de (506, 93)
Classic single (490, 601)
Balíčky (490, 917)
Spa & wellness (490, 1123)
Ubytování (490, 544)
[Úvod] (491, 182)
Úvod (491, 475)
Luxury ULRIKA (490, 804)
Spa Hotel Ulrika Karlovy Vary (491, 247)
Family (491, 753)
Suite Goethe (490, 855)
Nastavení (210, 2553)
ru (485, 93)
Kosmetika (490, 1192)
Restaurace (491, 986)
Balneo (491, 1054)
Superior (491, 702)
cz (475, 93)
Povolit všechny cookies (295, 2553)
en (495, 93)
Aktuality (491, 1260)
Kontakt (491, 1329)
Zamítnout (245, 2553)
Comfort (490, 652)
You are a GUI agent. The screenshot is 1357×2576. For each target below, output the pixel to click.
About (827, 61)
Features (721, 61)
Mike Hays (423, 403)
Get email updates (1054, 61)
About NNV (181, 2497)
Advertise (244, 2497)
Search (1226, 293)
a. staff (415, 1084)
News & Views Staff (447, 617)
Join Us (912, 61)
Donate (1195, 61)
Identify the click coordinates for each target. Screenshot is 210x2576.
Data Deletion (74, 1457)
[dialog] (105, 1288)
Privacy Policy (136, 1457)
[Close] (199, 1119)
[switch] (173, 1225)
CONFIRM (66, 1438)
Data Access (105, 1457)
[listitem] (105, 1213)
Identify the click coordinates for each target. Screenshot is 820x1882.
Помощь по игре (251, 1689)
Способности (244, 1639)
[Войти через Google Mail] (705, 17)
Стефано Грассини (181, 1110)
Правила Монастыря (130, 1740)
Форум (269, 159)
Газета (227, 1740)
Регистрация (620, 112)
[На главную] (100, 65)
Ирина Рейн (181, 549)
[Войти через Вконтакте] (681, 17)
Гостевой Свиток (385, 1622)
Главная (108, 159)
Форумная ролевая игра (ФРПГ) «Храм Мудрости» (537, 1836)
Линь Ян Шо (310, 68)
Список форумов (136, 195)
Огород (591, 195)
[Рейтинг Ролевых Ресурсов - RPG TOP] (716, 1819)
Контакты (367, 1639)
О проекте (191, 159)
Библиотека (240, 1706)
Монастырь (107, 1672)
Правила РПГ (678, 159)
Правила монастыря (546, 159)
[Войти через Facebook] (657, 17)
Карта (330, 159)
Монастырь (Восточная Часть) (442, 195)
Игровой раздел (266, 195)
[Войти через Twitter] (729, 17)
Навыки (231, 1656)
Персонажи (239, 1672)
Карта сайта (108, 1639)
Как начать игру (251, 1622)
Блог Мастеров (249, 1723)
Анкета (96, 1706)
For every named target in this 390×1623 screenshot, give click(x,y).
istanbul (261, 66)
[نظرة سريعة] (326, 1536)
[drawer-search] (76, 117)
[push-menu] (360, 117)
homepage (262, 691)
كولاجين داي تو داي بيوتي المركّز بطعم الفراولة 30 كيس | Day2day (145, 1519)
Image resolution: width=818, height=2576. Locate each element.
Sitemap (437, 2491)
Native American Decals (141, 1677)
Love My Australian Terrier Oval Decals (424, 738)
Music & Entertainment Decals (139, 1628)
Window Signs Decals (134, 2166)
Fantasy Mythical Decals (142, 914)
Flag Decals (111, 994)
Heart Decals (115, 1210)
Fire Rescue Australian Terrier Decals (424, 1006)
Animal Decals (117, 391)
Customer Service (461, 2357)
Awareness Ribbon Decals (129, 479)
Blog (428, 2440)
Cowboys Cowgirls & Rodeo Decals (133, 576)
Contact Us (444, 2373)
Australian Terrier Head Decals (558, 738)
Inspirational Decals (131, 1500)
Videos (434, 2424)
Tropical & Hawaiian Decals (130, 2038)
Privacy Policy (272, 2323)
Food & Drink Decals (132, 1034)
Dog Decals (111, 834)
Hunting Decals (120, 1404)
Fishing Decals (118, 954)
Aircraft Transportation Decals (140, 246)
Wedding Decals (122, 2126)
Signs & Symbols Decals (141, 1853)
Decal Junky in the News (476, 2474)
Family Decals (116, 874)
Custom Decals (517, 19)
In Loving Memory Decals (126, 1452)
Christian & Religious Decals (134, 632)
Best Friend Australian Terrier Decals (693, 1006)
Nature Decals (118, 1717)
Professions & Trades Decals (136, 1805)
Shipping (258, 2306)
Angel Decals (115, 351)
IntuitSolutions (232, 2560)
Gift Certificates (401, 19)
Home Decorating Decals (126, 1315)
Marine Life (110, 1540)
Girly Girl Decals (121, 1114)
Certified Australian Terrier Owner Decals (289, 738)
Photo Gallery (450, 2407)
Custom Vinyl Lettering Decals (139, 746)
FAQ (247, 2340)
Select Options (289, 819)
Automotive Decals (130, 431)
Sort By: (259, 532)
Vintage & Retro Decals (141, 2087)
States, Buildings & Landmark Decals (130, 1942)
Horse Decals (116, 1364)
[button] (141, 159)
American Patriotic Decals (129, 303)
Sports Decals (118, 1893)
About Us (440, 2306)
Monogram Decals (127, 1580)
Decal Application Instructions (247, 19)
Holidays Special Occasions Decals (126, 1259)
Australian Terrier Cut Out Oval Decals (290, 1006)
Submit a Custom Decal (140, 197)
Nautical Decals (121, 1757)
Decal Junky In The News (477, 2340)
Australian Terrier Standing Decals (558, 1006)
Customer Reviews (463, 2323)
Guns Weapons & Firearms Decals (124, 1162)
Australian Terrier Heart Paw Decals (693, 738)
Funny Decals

→ **What is required**
Your answer should be the lines above that contain the word "Правила", copied out.

→ **Final answer**
Правила Монастыря (130, 1740)
Правила РПГ (678, 159)
Правила монастыря (546, 159)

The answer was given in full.